Task directions: Your answer should be one number: the count of lines below that contain "agent".

Records for the exercise:
********

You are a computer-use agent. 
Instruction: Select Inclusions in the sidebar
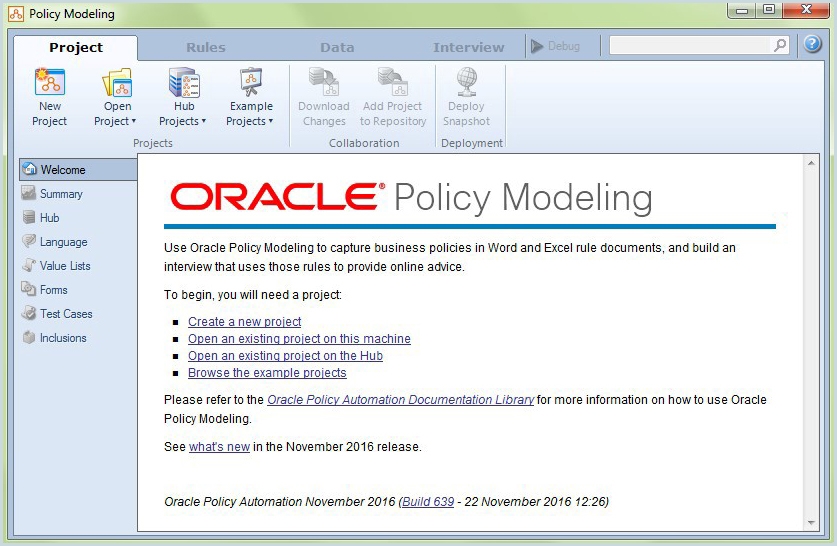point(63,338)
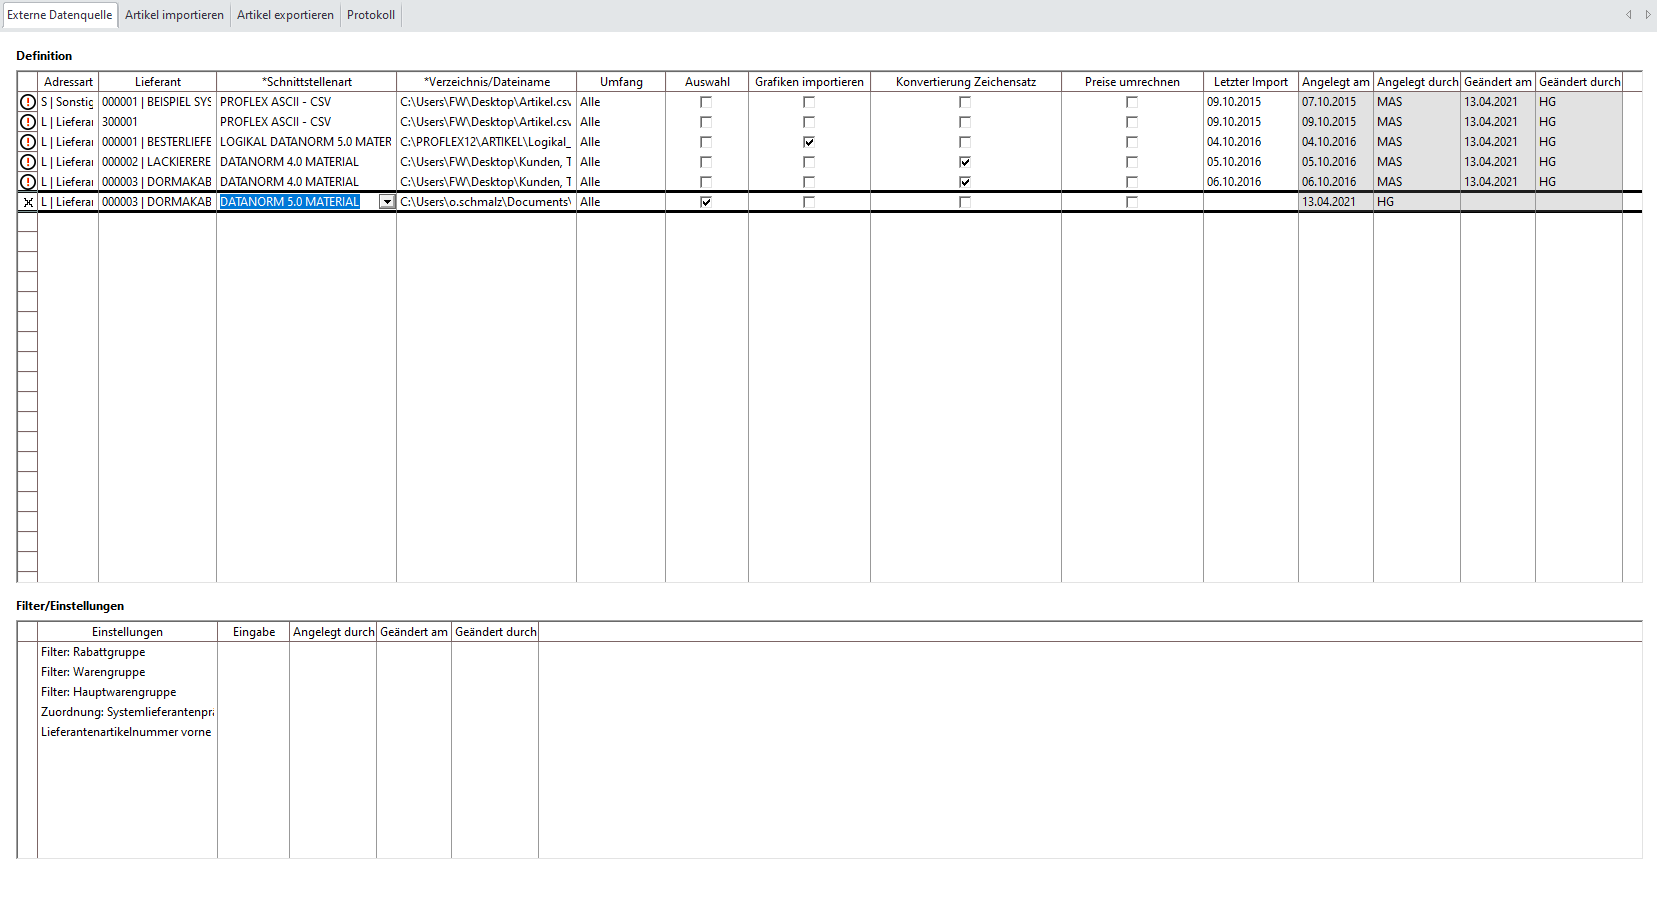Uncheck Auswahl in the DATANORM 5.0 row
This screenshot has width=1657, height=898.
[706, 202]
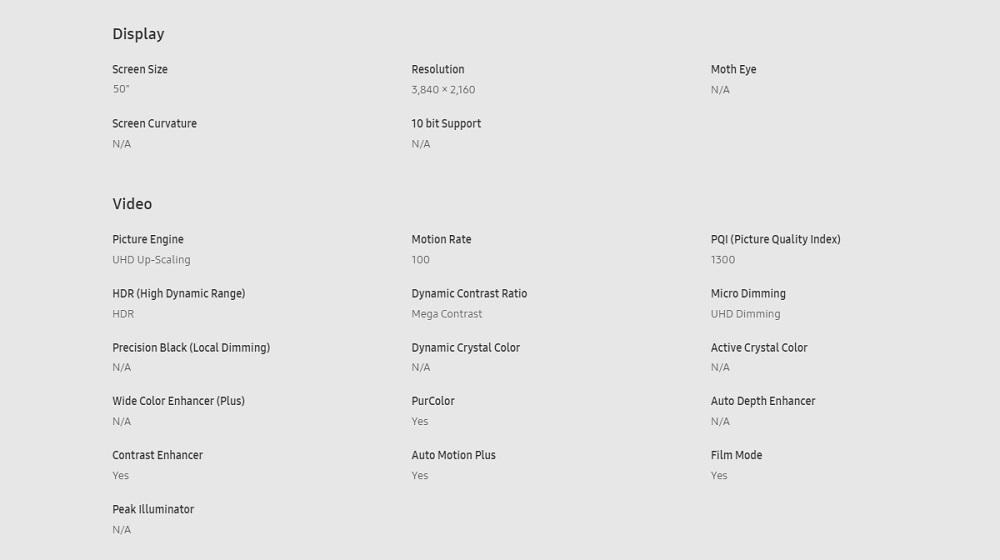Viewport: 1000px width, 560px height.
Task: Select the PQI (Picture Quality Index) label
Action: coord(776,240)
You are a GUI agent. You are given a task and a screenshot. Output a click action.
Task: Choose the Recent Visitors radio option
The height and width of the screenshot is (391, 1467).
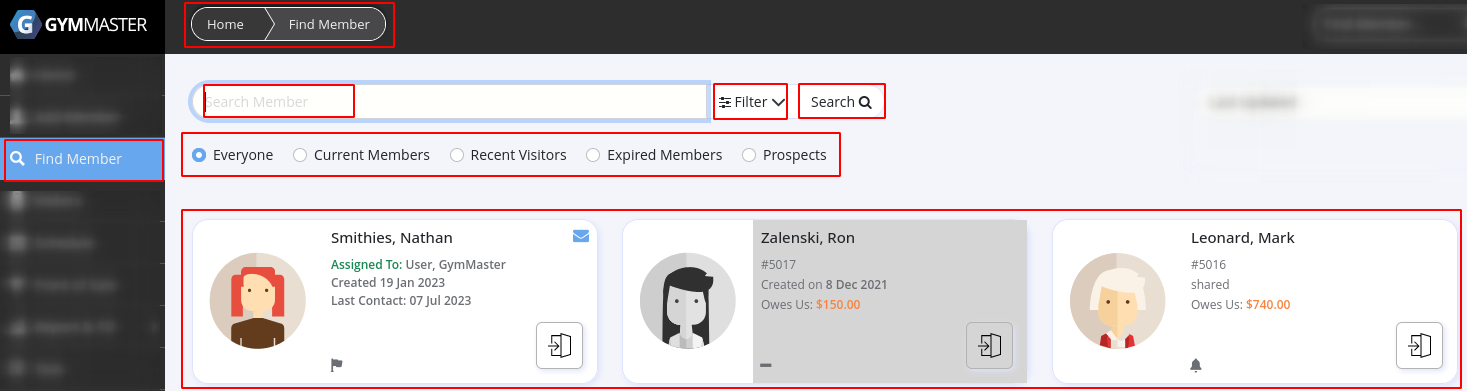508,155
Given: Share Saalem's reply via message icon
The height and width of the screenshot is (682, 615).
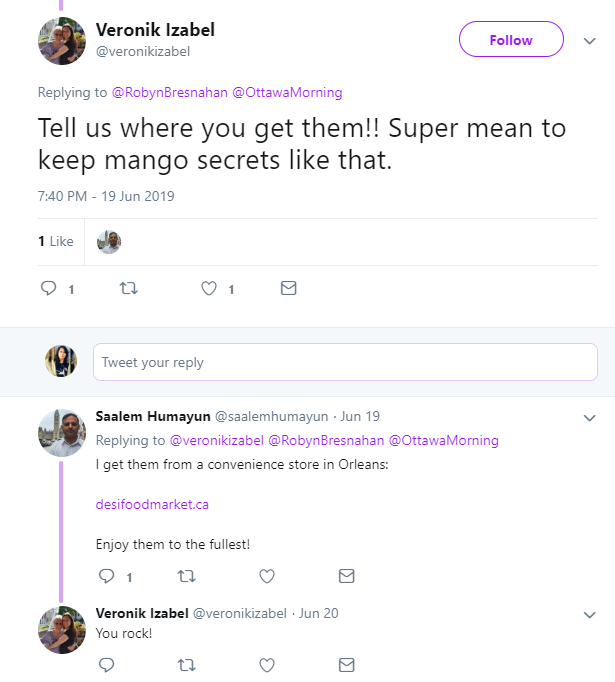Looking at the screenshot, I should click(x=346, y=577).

********

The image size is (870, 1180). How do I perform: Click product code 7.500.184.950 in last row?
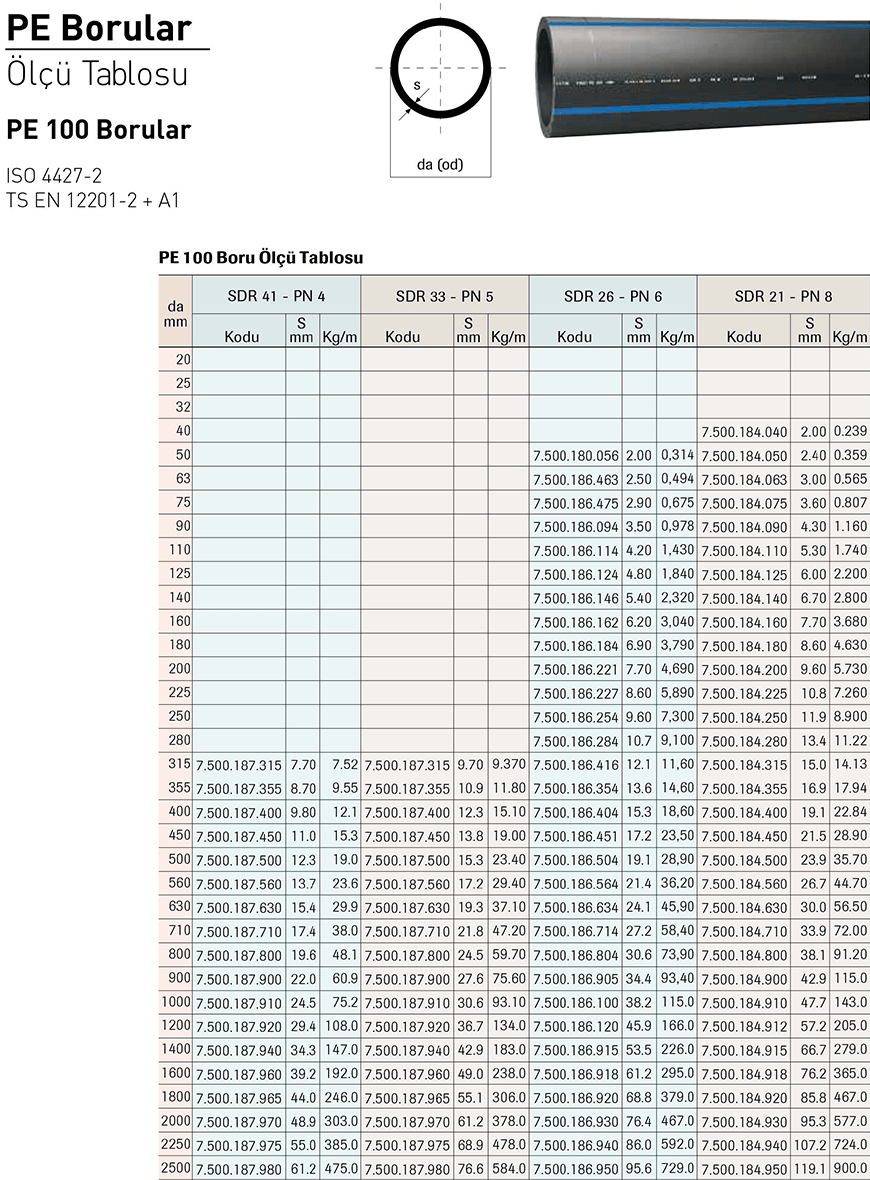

********

Answer space: 2